I conducted the vampire test. Hands kept touching me, voices whispering, but nothing changed.
"Can you hear me?" I said. "Can give me some sign that you understand?"
The touches stayed gentle, like the voices, as if whoever was on the other side knew I was working hard to make contact. I repeated the ritual using the regular hair and entreated the spirits to speak or otherwise make themselves known. They just continued the whispering and touching. I redid the ritual. Twice. No change.
I dumped my purse, laying out a pen and paper and scattering some other items. I even smoothed a patch of dirt for finger-writing. The vampire ghost, Natasha, had been able to move objects, and had conveyed "charades"-type messages. Maybe that would work.
The touching and whispering had stopped as soon as I'd emptied my purse, as if the spirits were puzzling over the meaning of this new activity.
"Is there some way you can communicate? Write something on the paper or in the dirt?"
I demonstrated by writing my name on the paper, then in the dirt. The whispering and prodding stopped, but as soon I ceased writing, it resumed.
"Move something. Anything. Just show me you can."
Again, they stopped, this time for almost a minute, but nothing in the pile moved. I shifted the items, encouraging and demonstrating. They'd pay attention, then go back to touching me.
Time to call in the big guns.
From my purse, I took out a plain silver ring. It belonged to my spirit contact, Eve Levine. To summon her, I needed an object that had been significant to her in life. The ring had been a gift from her daughter's father, Kristof, and Eve and I had had to work with her teenage daughter, Savannah, to track down and get access to a safety deposit box.
Until three years ago, I'd known Eve only by reputation. A bad reputation, as the kind of witch you didn't want to cross. By the time I met her daughter, Eve was dead, which should normally make a relationship impossible, but in my case is no impediment. When Eve had needed a necro, she came to the one who knew Savannah, and to our mutual shock, we became friends. Now, when I needed ghostly help, I called on her.
But this time she didn't answer. No surprise. For months each year, Eve was gone and couldn't explain where, one of the many mysteries of the afterlife that ghosts were forbidden to discuss with the living. In an emergency, I could use the ring to summon Kristof, and he'd get a message to her, but this wasn't urgent, and I wasn't keen to summon Kristof Nast otherwise.
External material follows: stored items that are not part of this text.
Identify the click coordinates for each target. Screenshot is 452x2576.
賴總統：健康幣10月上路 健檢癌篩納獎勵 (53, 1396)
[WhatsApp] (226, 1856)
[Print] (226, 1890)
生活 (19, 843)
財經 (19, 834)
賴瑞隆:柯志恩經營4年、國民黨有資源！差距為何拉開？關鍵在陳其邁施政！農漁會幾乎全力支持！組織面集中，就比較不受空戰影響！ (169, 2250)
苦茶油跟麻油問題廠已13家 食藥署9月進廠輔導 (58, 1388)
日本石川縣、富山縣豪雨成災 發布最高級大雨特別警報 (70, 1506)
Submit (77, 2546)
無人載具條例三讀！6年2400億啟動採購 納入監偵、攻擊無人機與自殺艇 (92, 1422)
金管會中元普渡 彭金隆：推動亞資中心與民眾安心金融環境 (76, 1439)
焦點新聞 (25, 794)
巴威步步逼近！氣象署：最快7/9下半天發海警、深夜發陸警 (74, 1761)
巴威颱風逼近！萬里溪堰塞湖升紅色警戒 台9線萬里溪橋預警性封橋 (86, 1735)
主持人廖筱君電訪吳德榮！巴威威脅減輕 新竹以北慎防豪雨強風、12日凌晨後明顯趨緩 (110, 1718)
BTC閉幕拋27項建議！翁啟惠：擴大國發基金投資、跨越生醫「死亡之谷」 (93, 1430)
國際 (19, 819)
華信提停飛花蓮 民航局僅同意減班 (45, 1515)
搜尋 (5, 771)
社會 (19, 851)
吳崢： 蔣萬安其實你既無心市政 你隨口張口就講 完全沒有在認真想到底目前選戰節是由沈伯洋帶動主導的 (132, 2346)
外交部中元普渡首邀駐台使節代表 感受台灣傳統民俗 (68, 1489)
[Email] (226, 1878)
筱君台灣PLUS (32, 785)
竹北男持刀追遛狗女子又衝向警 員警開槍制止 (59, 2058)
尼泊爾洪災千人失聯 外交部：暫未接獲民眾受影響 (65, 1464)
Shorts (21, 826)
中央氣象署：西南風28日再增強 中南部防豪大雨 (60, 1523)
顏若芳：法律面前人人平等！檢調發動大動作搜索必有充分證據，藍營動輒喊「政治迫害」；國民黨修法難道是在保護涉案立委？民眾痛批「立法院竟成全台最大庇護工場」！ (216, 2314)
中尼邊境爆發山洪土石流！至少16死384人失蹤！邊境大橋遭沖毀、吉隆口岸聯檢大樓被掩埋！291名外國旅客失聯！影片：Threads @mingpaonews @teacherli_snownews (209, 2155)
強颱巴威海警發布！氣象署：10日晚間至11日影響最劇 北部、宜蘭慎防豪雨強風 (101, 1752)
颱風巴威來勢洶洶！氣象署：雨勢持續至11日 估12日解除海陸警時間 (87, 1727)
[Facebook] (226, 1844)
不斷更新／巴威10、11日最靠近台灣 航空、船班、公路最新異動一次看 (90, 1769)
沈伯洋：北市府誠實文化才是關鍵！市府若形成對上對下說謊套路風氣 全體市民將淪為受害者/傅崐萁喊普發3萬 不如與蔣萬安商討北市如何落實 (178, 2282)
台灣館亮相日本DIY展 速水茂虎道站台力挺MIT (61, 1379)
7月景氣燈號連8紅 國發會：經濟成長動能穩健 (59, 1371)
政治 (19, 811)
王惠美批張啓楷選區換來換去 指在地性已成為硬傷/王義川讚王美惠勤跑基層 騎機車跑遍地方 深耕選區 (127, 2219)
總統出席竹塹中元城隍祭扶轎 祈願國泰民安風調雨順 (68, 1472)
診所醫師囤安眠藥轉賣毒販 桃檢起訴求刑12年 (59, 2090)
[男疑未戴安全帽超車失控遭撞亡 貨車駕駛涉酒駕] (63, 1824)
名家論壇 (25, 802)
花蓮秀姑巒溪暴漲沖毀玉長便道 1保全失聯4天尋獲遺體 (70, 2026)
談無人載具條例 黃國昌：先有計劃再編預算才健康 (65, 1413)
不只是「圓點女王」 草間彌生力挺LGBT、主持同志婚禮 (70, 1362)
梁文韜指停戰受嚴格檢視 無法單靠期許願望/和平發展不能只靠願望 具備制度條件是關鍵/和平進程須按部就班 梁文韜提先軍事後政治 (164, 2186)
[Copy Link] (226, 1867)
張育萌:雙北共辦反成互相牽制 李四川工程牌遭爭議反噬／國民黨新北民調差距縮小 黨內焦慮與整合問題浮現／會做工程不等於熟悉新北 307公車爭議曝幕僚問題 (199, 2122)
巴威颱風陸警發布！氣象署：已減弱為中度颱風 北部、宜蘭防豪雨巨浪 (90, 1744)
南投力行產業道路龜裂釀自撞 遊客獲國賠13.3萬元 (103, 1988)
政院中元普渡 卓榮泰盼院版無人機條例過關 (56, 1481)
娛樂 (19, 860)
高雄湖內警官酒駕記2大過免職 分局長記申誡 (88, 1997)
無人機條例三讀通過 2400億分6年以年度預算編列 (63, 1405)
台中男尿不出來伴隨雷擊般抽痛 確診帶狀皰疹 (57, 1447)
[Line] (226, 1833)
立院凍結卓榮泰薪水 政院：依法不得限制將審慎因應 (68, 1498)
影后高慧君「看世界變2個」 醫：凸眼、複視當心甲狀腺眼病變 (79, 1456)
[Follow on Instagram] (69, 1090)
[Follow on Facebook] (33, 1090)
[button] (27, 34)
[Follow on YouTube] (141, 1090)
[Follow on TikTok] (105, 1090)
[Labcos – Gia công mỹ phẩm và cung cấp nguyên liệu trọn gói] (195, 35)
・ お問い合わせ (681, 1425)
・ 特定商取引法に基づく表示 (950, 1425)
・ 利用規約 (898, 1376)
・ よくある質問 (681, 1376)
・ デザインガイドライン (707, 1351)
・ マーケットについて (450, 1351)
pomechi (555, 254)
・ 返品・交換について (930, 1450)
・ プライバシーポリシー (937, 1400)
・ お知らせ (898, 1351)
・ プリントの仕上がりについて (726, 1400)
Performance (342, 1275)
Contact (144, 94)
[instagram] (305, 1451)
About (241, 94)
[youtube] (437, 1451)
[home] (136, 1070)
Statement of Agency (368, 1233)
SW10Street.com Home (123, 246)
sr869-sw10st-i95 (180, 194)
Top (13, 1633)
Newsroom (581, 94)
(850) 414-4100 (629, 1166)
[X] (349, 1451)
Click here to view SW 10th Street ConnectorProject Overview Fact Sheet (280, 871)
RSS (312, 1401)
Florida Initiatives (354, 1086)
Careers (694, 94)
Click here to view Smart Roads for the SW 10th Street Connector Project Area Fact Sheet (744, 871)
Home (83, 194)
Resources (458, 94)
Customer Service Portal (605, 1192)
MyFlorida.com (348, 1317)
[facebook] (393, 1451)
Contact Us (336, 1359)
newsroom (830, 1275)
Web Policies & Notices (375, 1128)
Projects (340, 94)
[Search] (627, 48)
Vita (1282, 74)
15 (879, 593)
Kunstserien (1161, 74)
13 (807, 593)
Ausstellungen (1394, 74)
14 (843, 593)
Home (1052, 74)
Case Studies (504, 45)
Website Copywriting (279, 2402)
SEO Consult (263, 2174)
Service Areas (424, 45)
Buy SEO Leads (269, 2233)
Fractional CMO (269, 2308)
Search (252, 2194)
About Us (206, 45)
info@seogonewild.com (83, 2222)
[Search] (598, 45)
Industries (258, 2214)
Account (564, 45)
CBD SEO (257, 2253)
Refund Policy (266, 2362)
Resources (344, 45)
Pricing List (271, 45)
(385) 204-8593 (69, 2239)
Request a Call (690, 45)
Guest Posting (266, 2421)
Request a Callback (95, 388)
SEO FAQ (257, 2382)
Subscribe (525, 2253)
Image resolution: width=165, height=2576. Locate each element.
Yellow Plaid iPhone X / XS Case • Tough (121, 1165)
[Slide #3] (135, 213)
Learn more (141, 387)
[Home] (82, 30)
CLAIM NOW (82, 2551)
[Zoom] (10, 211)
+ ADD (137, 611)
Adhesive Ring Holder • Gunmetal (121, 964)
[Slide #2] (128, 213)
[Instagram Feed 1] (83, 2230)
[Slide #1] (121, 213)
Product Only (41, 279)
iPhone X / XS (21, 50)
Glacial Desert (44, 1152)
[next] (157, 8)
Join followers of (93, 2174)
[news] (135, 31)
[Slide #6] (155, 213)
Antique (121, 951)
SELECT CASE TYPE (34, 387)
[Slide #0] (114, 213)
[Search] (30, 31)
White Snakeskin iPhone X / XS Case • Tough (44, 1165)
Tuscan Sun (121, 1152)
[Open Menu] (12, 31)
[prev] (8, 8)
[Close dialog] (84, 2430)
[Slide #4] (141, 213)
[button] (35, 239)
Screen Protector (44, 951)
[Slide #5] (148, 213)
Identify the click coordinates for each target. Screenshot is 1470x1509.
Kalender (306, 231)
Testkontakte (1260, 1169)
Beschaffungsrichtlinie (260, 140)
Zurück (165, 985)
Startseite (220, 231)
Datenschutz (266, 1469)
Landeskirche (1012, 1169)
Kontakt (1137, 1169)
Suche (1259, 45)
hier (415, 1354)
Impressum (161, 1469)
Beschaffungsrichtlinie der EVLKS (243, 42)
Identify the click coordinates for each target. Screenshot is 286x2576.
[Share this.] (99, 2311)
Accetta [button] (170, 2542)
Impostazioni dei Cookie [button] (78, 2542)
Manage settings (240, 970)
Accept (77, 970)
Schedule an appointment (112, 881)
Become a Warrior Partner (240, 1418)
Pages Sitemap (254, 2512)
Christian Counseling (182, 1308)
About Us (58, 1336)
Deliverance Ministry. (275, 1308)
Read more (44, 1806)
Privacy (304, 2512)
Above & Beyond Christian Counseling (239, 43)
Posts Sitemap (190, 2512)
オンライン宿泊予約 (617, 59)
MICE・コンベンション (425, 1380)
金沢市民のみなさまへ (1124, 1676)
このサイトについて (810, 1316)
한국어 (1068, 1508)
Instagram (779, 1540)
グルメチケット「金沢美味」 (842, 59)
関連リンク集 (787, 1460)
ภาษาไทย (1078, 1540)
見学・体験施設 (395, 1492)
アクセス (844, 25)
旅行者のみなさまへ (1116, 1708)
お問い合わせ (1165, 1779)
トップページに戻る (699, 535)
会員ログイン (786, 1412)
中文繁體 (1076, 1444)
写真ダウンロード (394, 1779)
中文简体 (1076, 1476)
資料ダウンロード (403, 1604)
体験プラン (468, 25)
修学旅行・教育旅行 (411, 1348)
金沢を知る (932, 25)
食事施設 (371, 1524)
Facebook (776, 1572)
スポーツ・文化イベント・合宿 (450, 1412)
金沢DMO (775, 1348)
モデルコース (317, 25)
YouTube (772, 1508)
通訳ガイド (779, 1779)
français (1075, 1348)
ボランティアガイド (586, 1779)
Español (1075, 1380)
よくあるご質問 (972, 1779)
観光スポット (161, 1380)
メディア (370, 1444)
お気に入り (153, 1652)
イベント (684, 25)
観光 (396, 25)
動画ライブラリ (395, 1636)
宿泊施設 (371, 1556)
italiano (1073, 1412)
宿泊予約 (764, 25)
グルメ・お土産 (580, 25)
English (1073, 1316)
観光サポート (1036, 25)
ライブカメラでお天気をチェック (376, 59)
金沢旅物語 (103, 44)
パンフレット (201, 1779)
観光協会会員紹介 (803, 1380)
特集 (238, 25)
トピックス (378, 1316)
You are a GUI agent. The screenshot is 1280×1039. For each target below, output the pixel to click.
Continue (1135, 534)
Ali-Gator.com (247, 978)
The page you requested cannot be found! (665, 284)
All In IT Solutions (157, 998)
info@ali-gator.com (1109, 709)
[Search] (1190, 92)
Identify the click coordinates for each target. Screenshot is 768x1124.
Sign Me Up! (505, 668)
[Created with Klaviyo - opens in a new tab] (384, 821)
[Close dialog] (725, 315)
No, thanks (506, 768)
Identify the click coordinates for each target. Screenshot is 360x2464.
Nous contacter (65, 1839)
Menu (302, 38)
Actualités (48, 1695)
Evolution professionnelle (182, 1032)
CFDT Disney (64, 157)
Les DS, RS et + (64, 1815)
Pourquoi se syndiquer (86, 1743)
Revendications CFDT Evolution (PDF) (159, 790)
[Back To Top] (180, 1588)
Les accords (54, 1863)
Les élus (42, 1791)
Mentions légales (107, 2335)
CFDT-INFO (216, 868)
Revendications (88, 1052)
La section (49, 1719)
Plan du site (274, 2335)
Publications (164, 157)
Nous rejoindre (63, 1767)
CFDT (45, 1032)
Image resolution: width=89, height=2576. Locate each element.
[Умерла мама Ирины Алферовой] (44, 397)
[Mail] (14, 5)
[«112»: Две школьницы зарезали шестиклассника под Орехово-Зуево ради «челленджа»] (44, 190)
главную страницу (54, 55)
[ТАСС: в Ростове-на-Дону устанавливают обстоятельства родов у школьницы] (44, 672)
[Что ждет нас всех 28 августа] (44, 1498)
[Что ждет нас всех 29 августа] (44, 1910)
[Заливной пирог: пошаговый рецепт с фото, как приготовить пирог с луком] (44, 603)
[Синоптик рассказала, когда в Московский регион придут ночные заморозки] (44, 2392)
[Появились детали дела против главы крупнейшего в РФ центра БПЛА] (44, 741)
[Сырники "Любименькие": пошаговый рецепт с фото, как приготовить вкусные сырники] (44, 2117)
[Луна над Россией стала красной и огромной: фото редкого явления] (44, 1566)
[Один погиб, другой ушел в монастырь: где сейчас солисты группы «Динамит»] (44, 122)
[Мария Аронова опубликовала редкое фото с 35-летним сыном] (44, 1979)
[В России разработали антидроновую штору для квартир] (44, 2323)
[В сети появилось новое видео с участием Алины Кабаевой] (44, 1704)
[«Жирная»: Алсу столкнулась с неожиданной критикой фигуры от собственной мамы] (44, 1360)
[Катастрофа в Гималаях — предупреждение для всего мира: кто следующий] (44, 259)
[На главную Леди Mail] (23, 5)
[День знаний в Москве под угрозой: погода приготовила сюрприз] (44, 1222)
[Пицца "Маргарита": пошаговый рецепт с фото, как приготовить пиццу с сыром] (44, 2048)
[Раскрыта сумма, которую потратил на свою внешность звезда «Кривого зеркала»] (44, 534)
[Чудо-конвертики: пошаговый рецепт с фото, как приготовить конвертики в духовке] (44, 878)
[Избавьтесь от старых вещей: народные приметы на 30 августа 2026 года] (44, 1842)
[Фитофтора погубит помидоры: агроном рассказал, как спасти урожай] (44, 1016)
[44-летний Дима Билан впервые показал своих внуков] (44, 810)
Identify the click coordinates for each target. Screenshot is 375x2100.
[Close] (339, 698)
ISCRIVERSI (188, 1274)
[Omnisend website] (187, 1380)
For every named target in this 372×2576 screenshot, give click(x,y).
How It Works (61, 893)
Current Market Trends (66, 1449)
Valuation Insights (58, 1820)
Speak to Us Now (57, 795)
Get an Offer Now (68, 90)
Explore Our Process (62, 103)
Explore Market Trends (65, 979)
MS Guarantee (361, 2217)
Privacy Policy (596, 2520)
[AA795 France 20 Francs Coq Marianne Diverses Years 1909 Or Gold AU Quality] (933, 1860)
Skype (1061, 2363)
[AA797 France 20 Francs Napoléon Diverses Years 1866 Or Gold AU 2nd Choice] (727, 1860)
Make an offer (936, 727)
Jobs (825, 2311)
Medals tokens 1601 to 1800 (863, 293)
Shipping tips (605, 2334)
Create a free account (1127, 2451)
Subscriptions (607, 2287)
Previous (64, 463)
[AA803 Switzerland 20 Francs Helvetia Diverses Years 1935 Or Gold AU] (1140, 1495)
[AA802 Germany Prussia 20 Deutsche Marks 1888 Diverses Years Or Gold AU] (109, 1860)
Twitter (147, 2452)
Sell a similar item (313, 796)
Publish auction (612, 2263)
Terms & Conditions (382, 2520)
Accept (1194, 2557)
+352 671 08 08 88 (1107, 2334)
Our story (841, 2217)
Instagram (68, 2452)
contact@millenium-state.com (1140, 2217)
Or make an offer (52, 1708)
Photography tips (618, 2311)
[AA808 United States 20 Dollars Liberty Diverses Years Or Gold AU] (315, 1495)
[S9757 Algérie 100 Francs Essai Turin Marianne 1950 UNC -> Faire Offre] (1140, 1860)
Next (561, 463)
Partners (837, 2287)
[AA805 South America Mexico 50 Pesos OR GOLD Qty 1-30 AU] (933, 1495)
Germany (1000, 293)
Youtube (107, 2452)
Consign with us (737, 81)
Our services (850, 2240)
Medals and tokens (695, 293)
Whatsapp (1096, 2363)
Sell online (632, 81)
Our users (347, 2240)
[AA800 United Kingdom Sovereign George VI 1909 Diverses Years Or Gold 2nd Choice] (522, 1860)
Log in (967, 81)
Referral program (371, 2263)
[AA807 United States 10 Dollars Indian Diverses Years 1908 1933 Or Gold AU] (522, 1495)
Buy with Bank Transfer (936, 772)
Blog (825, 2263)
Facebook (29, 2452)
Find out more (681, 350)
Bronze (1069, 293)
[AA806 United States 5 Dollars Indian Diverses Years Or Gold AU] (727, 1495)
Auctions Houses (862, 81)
TROUBLED BY my failure in the garden, I didn't get much sleep. When I finally gave up and got out of bed the next morning, I had a text message from Elena: I didn't want to wake you. Said you bad a party last night. Call when you can.
"Hey," Elena said when I called. "Jeremy's upstairs putting the kids down for a nap."
"I hear you have a couple of sick puppies."
She laughed. "That we do. Oh, and your delivery came this morning. Their first bunnies! Kate's already trying to chew an ear off. Clay's so proud."
"No bunny chewing for Logan?"
"Too crude. He's been examining his carefully. Clay says he's trying to find its weak spots."
A door banged open and Clay's voice rumbled something I couldn't make out.
"Jeremy's on his way down," Elena said. "And in a few hours, he'll be on his way there. The kids are doing much better. Just a cold, like I kept telling everyone."
Clay's voice sounded in the background, more a growl than a rumble.
"Oh, they'll be fine," Elena said.
" Logan 's coughing again." Clay's voice came clear.
"It's not fatal." An exasperated sigh as she came back to me. "Pain in the-"
She gave a squeal that made me jump. The phone clattered to the floor. Elena shrieked a reminder that she was on the phone-or supposed to be. The phone clattered again, as if being recovered.